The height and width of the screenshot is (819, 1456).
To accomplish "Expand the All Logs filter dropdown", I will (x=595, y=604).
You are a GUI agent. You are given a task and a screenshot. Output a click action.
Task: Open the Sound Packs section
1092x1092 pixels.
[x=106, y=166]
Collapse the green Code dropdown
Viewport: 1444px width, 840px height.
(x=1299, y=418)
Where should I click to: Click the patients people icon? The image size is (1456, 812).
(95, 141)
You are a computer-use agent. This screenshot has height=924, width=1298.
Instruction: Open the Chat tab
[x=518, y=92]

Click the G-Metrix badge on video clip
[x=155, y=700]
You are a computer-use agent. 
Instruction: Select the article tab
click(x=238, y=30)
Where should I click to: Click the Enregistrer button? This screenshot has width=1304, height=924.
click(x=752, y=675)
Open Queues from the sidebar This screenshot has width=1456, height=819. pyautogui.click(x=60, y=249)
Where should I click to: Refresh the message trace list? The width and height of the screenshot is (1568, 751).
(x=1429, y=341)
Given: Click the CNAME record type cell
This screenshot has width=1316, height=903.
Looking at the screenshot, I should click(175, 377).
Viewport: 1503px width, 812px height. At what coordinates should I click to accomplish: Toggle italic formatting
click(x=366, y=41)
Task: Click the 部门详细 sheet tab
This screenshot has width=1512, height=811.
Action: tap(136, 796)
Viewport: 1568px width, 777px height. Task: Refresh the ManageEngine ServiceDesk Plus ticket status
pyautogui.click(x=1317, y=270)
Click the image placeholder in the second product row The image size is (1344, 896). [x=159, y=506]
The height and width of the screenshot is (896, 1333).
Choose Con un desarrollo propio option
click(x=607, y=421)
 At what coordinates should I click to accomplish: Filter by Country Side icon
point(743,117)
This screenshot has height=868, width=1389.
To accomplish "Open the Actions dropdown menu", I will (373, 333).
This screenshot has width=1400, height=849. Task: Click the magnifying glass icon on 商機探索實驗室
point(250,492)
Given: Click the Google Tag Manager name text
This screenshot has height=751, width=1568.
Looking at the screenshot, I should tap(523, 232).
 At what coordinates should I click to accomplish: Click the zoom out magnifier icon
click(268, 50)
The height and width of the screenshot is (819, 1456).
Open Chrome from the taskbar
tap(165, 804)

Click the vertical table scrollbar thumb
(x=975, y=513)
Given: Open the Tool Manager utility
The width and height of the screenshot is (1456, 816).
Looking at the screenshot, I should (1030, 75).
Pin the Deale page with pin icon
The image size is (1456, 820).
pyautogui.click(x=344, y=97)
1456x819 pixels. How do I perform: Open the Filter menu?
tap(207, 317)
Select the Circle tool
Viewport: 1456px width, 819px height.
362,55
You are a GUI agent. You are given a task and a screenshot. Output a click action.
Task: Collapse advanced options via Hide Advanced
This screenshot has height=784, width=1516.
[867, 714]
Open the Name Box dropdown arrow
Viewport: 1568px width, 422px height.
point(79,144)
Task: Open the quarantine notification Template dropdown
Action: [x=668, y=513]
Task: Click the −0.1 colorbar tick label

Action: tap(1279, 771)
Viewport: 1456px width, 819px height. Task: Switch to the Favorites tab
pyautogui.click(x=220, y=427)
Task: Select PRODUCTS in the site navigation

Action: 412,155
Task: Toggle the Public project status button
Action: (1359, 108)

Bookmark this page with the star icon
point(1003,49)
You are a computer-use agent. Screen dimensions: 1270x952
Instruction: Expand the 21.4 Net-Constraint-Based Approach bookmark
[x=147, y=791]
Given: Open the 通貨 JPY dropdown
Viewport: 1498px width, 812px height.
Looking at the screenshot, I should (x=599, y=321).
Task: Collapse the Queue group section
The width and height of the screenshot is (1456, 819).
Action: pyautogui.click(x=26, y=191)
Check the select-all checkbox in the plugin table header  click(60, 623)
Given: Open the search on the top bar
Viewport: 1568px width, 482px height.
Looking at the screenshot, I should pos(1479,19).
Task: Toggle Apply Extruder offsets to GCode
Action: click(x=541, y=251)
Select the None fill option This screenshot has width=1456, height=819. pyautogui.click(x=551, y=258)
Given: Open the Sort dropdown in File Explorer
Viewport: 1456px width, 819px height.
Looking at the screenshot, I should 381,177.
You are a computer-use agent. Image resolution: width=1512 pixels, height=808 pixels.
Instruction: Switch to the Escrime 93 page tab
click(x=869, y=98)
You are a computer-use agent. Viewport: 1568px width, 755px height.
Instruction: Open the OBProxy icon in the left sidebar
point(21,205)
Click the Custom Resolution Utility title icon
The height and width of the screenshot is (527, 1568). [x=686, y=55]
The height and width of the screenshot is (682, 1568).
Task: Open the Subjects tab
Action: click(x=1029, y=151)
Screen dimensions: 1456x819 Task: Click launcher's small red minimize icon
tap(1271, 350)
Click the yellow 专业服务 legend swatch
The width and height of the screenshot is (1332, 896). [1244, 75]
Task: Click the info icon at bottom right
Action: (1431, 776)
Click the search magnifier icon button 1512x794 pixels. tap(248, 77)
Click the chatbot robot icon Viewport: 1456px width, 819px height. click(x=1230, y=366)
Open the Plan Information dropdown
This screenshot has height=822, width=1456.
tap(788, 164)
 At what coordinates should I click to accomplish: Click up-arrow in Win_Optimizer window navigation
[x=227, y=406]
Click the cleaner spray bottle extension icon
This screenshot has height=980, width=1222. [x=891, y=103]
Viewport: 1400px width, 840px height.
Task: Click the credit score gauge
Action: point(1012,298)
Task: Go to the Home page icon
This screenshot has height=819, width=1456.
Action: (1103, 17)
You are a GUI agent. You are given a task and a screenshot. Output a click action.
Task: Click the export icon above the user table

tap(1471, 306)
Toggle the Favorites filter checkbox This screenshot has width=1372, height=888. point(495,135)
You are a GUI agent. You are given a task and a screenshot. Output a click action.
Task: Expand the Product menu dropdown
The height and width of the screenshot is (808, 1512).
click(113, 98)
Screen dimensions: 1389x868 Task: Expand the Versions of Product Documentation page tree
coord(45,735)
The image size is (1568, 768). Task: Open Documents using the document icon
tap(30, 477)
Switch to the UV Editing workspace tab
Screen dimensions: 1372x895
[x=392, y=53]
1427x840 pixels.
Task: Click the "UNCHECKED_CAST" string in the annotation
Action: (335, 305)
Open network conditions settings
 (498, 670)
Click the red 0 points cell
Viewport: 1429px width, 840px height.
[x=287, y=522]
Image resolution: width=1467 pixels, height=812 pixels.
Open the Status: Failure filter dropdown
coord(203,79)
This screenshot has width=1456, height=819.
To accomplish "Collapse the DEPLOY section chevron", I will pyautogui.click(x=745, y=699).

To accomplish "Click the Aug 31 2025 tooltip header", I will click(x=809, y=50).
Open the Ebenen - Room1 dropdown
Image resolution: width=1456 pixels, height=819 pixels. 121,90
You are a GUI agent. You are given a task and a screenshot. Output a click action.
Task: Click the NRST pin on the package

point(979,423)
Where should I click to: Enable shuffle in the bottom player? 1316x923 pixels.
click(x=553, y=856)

What you have to do - Print each entry exactly as it appears above.

Exercise solution -
The height and width of the screenshot is (819, 1456).
To accomplish "Expand the All Logs filter dropdown", I will (x=595, y=604).
You are a GUI agent. You are given a task and a screenshot. Output a click action.
Task: Open the Sound Packs section
1092x1092 pixels.
[x=106, y=166]
Collapse the green Code dropdown
Viewport: 1444px width, 840px height.
(x=1299, y=418)
Where should I click to: Click the patients people icon? The image size is (1456, 812).
(95, 141)
You are a computer-use agent. This screenshot has height=924, width=1298.
Instruction: Open the Chat tab
[x=518, y=92]

Click the G-Metrix badge on video clip
[x=155, y=700]
You are a computer-use agent. 
Instruction: Select the article tab
click(x=238, y=30)
Where should I click to: Click the Enregistrer button? This screenshot has width=1304, height=924.
click(x=752, y=675)
Open Queues from the sidebar This screenshot has width=1456, height=819. pyautogui.click(x=60, y=249)
Where should I click to: Refresh the message trace list? The width and height of the screenshot is (1568, 751).
(x=1429, y=341)
Given: Click the CNAME record type cell
This screenshot has width=1316, height=903.
Looking at the screenshot, I should click(175, 377).
Viewport: 1503px width, 812px height. At what coordinates should I click to accomplish: Toggle italic formatting
click(x=366, y=41)
Task: Click the 部门详细 sheet tab
This screenshot has width=1512, height=811.
Action: tap(136, 796)
Viewport: 1568px width, 777px height. Task: Refresh the ManageEngine ServiceDesk Plus ticket status
pyautogui.click(x=1317, y=270)
Click the image placeholder in the second product row The image size is (1344, 896). [x=159, y=506]
The height and width of the screenshot is (896, 1333).
Choose Con un desarrollo propio option
click(x=607, y=421)
 At what coordinates should I click to accomplish: Filter by Country Side icon
point(743,117)
This screenshot has height=868, width=1389.
To accomplish "Open the Actions dropdown menu", I will (373, 333).
This screenshot has width=1400, height=849. Task: Click the magnifying glass icon on 商機探索實驗室
point(250,492)
Given: Click the Google Tag Manager name text
This screenshot has height=751, width=1568.
Looking at the screenshot, I should tap(523, 232).
 At what coordinates should I click to accomplish: Click the zoom out magnifier icon
click(268, 50)
The height and width of the screenshot is (819, 1456).
Open Chrome from the taskbar
tap(165, 804)

Click the vertical table scrollbar thumb
(x=975, y=513)
Given: Open the Tool Manager utility
The width and height of the screenshot is (1456, 816).
Looking at the screenshot, I should (1030, 75).
Pin the Deale page with pin icon
The image size is (1456, 820).
pyautogui.click(x=344, y=97)
1456x819 pixels. How do I perform: Open the Filter menu?
tap(207, 317)
Select the Circle tool
Viewport: 1456px width, 819px height.
362,55
You are a GUI agent. You are given a task and a screenshot. Output a click action.
Task: Collapse advanced options via Hide Advanced
This screenshot has height=784, width=1516.
[867, 714]
Open the Name Box dropdown arrow
Viewport: 1568px width, 422px height.
point(79,144)
Task: Open the quarantine notification Template dropdown
Action: [x=668, y=513]
Task: Click the −0.1 colorbar tick label

Action: tap(1279, 771)
Viewport: 1456px width, 819px height. Task: Switch to the Favorites tab
pyautogui.click(x=220, y=427)
Task: Select PRODUCTS in the site navigation

Action: 412,155
Task: Toggle the Public project status button
Action: (1359, 108)

Bookmark this page with the star icon
point(1003,49)
You are a computer-use agent. Screen dimensions: 1270x952
Instruction: Expand the 21.4 Net-Constraint-Based Approach bookmark
[x=147, y=791]
Given: Open the 通貨 JPY dropdown
Viewport: 1498px width, 812px height.
Looking at the screenshot, I should (x=599, y=321).
Task: Collapse the Queue group section
The width and height of the screenshot is (1456, 819).
Action: pyautogui.click(x=26, y=191)
Check the select-all checkbox in the plugin table header  click(60, 623)
Given: Open the search on the top bar
Viewport: 1568px width, 482px height.
Looking at the screenshot, I should pos(1479,19).
Task: Toggle Apply Extruder offsets to GCode
Action: click(x=541, y=251)
Select the None fill option This screenshot has width=1456, height=819. pyautogui.click(x=551, y=258)
Given: Open the Sort dropdown in File Explorer
Viewport: 1456px width, 819px height.
Looking at the screenshot, I should 381,177.
You are a computer-use agent. Image resolution: width=1512 pixels, height=808 pixels.
Instruction: Switch to the Escrime 93 page tab
click(x=869, y=98)
You are a computer-use agent. Viewport: 1568px width, 755px height.
Instruction: Open the OBProxy icon in the left sidebar
point(21,205)
Click the Custom Resolution Utility title icon
The height and width of the screenshot is (527, 1568). [x=686, y=55]
The height and width of the screenshot is (682, 1568).
Task: Open the Subjects tab
Action: click(x=1029, y=151)
Screen dimensions: 1456x819 Task: Click launcher's small red minimize icon
tap(1271, 350)
Click the yellow 专业服务 legend swatch
The width and height of the screenshot is (1332, 896). [1244, 75]
Task: Click the info icon at bottom right
Action: (1431, 776)
Click the search magnifier icon button 1512x794 pixels. tap(248, 77)
Click the chatbot robot icon Viewport: 1456px width, 819px height. click(x=1230, y=366)
Open the Plan Information dropdown
This screenshot has height=822, width=1456.
tap(788, 164)
 At what coordinates should I click to accomplish: Click up-arrow in Win_Optimizer window navigation
[x=227, y=406]
Click the cleaner spray bottle extension icon
This screenshot has height=980, width=1222. [x=891, y=103]
Viewport: 1400px width, 840px height.
Task: Click the credit score gauge
Action: point(1012,298)
Task: Go to the Home page icon
This screenshot has height=819, width=1456.
Action: (1103, 17)
You are a GUI agent. You are given a task and a screenshot. Output a click action.
Task: Click the export icon above the user table

tap(1471, 306)
Toggle the Favorites filter checkbox This screenshot has width=1372, height=888. point(495,135)
You are a GUI agent. You are given a task and a screenshot. Output a click action.
Task: Expand the Product menu dropdown
The height and width of the screenshot is (808, 1512).
click(113, 98)
Screen dimensions: 1389x868 Task: Expand the Versions of Product Documentation page tree
coord(45,735)
The image size is (1568, 768). Task: Open Documents using the document icon
tap(30, 477)
Switch to the UV Editing workspace tab
Screen dimensions: 1372x895
[x=392, y=53]
1427x840 pixels.
Task: Click the "UNCHECKED_CAST" string in the annotation
Action: (335, 305)
Open network conditions settings
 (498, 670)
Click the red 0 points cell
Viewport: 1429px width, 840px height.
[x=287, y=522]
Image resolution: width=1467 pixels, height=812 pixels.
Open the Status: Failure filter dropdown
coord(203,79)
This screenshot has width=1456, height=819.
To accomplish "Collapse the DEPLOY section chevron", I will pyautogui.click(x=745, y=699).

To accomplish "Click the Aug 31 2025 tooltip header", I will click(x=809, y=50).
Open the Ebenen - Room1 dropdown
Image resolution: width=1456 pixels, height=819 pixels. 121,90
You are a GUI agent. You are given a task and a screenshot. Output a click action.
Task: Click the NRST pin on the package

point(979,423)
Where should I click to: Enable shuffle in the bottom player? 1316x923 pixels.
click(x=553, y=856)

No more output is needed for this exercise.